- [Saved entries]
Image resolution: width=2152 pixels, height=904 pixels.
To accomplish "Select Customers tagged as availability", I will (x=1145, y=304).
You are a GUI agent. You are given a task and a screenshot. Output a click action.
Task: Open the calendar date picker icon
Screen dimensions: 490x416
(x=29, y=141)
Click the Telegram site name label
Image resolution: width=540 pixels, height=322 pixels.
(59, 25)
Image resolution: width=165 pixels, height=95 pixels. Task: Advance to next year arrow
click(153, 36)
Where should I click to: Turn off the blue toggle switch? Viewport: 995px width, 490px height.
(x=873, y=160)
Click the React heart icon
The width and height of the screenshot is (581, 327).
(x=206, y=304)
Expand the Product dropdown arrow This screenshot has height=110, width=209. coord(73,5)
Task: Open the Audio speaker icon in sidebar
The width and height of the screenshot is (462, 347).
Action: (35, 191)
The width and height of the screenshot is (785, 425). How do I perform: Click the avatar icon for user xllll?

- [PROBLEM REQUIREMENTS] Every record shown above must be echoed exactly.

- [RESPONSE TO THIS TASK]
Image resolution: width=2152 pixels, height=904 pixels.
To accomplish "Select Customers tagged as availability", I will (x=1145, y=304).
You are a GUI agent. You are given a task and a screenshot. Output a click action.
Task: Open the calendar date picker icon
Screen dimensions: 490x416
(x=29, y=141)
Click the Telegram site name label
Image resolution: width=540 pixels, height=322 pixels.
(59, 25)
Image resolution: width=165 pixels, height=95 pixels. Task: Advance to next year arrow
click(153, 36)
Where should I click to: Turn off the blue toggle switch? Viewport: 995px width, 490px height.
(x=873, y=160)
Click the React heart icon
The width and height of the screenshot is (581, 327).
(x=206, y=304)
Expand the Product dropdown arrow This screenshot has height=110, width=209. coord(73,5)
Task: Open the Audio speaker icon in sidebar
The width and height of the screenshot is (462, 347).
Action: (35, 191)
The width and height of the screenshot is (785, 425). How do I perform: Click the avatar icon for user xllll?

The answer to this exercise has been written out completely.